I’ve deconstructed the issues with human psychological principles as well. To read about that, check out the below link
Home page section:
- During this research, users were lost after landing on the home account page which lacks in consistency of design, and prioritization of information. They didn’t anticipate the needs of an incoming user to add conspicuous elements to catch their attention instantly.
- The CTAs like ‘Edit Plan’ or ‘Change Line’ was given very less priority and no iconography is seen throughout the page to reinforce Bottom-up or top-down processing psychologies.
Choose a new plan page:
- When users come to choose a plan, the plan page architecture is nothing but a cognitive load for the users to go through. The plans were used not designed under the comparative table but are given radio buttons which when clicked show the plan’s details. ( This has been updated after Jan 2023).
- The Active plan is mentioned multiple times in the top section of the page with a CTA ‘Keep existing plan’ as the primary button. (Why would users come to this page to keep the existing plan?)

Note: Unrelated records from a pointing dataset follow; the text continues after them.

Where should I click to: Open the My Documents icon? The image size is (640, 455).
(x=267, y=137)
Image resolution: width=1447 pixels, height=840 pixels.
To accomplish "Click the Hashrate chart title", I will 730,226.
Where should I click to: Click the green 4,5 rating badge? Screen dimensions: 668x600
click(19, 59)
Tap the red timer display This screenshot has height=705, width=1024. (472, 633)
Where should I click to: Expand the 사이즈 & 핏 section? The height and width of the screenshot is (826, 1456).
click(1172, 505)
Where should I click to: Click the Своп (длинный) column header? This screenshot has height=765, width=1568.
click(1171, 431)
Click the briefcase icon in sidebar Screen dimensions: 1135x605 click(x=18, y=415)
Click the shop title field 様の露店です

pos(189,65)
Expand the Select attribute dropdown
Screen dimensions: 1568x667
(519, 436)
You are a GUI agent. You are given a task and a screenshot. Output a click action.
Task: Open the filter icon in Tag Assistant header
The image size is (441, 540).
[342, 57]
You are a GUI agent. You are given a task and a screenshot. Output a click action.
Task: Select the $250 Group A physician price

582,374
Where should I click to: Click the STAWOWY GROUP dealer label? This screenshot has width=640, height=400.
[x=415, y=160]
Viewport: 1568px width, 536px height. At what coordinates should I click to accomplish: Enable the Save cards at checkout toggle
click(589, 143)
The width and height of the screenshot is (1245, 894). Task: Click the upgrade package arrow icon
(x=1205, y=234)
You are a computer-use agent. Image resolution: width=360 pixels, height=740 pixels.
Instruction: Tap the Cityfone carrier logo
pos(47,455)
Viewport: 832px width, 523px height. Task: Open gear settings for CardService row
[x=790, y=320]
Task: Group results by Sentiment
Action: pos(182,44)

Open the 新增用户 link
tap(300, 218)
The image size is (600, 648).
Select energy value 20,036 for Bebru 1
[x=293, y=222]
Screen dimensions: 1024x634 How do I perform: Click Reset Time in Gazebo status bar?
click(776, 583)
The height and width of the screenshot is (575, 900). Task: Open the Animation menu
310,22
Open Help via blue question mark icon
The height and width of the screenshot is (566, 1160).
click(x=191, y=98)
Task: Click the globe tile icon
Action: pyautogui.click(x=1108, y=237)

- The CTA to go to the next step is way down at the bottom of the page creating a lot of confusion and completely designed against the psychological principles of attention.
- This page doesn’t inform the user what it offers and what the user must be doing. Upon closer look, it has two dropdown sections that include additional services like international packages, port protection( not a good feature name), and more.
- The CTA again does not sound very user-friendly and it does not give any idea as to the user what the next step is going to be.
- In this penultimate step, users are asked to choose the order date which can be done in the previous step. With all these steps, this task seems to be long and winding. And again the CTA says Add to Cart.
- And only in the final stage of the process, the user can give out a sigh of relief as it is simple to select the payment option and proceed with payment.
During the process of usability testing and primary research, I found a lot more design inconsistencies within the website but overall all the flaws can be categorized as follows
AMBIGUOUS USER FLOWS: The task flows on this website do not follow any of the mental models of its users. Thus making the user journey convoluted and confusing for the users to complete the task in time.
INCONSISTENT UX WRITING: The website does not have a well-defined tone or voice for its writing. They are neither concise nor appropriate to give a sense of familiarity to the users. There is no synchronous feel to the website’s design and copy.
NEVER TO BE FOUND DESIGN HEURISTICS: The design didn’t have most of the heuristics that product designers hold dear which makes the website an epitome of bad user experience.
There were a lot of recommendations from the participants post their usability tests which made a lot of sense and were valid.
- The steps required for changing a plan could be reduced — it could be completed in just 2 screens.
- To keep all plans simple and informative on one page rather than going through multiple pages to choose the same plan or any addons.
- Maybe having a landing page would be good as I was clicking on the T-mobile logo hoping to be taken to the homepage.
- Making it more usable. It is currently a little difficult to use.
- Reduce the number of steps.
One of the things I understood as I was conducting research for this project is that even with products that are well-known and popular, you can find gaps in the UX if you are really looking into the flows and the pain points of the users. Most of the time, we assume that it’s fine and move along but with enough sample space it becomes evident that these minor UX gaps can be a real challenge for many use cases.
During the course of this research, I got to do a lot of things for the first time, like:
- Conducting usability testing on Zoom.
- Getting to decode user behavior based on the recordings
- Creating user flows, scenarios, and tasks.
- Learning the psychology of human behavior behind the design decisions we take.